### WHAT IS REQUIRED
How many lines of the data include the string "window"? State the number and nothing else.

Saved data entries:
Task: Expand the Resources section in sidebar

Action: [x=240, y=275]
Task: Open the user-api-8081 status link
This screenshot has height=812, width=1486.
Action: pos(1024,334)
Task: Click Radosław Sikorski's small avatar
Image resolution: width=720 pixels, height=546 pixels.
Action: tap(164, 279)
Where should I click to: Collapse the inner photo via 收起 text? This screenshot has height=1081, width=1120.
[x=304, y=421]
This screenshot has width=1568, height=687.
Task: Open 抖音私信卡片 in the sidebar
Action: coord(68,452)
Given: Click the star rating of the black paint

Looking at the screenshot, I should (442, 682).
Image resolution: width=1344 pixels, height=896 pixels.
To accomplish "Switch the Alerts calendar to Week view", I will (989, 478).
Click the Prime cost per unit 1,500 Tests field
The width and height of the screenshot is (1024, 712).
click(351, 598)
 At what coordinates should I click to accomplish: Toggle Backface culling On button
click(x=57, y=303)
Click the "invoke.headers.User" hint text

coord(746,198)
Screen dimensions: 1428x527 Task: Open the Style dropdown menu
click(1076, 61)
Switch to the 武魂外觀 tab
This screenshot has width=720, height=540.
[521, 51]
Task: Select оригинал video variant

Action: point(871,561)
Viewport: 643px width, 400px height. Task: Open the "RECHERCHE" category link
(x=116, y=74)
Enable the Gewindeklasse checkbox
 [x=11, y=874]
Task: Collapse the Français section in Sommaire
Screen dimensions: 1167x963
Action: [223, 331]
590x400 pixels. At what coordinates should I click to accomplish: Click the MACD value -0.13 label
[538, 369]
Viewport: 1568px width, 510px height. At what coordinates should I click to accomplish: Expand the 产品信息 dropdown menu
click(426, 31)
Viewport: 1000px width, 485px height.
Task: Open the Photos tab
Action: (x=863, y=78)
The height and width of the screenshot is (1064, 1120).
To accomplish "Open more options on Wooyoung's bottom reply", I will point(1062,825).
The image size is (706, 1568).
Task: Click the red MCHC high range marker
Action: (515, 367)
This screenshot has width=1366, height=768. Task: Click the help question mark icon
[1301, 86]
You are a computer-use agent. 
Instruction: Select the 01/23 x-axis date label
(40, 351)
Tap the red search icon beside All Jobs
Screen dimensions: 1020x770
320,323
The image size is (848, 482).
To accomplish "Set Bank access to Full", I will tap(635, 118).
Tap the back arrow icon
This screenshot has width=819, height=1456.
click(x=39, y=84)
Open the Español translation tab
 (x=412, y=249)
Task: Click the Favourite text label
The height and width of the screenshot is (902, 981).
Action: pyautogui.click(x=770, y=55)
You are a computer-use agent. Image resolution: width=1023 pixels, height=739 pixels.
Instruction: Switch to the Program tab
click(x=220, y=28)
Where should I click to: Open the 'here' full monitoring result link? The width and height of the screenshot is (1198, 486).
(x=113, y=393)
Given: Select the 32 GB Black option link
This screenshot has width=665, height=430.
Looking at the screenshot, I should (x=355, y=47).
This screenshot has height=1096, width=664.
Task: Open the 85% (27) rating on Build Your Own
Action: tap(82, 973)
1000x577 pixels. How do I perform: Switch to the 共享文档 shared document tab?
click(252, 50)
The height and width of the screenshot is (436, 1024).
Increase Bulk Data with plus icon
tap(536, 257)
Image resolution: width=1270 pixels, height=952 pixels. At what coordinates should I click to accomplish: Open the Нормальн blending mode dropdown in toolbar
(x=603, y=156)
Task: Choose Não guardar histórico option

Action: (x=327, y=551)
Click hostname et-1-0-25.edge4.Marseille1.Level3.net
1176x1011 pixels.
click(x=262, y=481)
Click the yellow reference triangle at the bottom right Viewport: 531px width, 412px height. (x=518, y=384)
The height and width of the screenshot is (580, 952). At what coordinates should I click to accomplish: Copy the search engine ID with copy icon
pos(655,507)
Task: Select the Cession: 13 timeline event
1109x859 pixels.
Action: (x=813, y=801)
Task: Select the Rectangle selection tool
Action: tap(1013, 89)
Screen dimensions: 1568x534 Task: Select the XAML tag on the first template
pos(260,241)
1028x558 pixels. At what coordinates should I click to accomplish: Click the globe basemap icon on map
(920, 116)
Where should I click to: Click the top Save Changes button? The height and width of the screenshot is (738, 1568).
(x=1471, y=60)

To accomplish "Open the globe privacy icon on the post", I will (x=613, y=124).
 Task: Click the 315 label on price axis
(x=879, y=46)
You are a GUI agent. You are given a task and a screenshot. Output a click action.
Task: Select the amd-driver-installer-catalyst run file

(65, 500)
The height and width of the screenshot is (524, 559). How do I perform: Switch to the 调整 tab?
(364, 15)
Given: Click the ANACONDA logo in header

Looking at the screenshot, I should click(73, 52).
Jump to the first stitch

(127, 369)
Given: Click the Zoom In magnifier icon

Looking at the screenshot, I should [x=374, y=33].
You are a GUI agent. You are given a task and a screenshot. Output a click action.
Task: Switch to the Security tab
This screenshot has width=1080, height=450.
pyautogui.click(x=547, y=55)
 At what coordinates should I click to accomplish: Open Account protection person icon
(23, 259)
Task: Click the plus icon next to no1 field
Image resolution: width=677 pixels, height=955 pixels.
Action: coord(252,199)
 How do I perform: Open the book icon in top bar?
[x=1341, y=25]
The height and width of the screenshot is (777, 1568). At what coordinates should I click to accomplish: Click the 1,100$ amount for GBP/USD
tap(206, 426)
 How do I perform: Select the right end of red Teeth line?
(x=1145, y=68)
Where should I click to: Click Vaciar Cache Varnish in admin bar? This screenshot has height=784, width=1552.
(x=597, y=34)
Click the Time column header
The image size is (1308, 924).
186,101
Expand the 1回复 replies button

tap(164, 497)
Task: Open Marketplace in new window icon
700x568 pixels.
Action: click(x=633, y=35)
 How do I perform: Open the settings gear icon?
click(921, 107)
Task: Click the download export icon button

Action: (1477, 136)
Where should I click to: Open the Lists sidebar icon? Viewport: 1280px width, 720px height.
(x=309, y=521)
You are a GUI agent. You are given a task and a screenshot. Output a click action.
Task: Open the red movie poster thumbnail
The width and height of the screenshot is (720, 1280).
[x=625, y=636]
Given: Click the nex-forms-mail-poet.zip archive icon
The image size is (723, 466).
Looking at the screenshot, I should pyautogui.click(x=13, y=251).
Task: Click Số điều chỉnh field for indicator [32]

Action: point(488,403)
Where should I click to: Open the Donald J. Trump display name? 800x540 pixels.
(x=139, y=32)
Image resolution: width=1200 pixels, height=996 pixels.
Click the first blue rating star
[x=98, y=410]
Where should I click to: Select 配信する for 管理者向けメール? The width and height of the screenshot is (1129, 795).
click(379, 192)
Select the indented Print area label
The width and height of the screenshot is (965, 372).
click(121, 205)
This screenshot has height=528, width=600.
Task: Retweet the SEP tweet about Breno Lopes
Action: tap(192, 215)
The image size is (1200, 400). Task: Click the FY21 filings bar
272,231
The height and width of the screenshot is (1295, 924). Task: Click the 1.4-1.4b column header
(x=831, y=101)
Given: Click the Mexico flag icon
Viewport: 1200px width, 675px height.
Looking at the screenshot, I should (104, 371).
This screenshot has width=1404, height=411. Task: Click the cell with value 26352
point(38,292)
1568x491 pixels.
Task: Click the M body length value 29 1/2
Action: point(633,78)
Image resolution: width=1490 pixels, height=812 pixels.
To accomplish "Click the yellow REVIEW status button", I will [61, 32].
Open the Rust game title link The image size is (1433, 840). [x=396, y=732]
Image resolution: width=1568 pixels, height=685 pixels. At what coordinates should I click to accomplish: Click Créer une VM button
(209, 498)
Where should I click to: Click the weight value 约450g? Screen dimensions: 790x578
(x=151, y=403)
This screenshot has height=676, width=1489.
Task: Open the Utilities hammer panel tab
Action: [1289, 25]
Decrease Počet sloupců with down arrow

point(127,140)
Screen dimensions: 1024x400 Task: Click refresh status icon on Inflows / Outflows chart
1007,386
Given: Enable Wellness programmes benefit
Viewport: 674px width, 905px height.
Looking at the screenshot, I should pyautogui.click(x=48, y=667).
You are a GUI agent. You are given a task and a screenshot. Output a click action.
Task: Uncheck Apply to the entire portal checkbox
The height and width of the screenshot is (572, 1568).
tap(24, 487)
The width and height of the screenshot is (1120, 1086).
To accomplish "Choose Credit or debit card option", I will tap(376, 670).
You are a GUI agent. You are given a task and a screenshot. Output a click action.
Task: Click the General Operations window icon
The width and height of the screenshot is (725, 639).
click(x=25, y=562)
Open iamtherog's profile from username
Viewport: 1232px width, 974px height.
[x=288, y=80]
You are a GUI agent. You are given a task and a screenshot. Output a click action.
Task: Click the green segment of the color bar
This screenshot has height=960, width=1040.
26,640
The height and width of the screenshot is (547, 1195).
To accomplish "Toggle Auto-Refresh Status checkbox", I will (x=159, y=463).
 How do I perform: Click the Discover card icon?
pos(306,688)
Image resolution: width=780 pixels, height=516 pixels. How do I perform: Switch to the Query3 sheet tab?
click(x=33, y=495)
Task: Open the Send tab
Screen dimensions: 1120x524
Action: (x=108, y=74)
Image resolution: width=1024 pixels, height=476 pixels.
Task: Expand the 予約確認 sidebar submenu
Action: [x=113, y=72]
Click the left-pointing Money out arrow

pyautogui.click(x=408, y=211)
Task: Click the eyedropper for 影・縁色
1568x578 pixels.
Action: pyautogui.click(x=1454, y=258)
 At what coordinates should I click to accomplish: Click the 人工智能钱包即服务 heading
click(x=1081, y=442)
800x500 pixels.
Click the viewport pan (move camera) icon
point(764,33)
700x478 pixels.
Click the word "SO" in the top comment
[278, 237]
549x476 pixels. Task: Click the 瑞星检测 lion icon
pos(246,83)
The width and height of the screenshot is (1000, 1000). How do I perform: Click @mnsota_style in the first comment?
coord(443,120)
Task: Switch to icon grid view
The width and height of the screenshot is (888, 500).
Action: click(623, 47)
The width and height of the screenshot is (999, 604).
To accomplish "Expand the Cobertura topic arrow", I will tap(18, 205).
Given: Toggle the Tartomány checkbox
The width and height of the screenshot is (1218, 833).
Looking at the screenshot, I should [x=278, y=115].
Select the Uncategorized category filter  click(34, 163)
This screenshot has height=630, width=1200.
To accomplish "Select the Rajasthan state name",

### RESULT OF THIS EXERCISE
2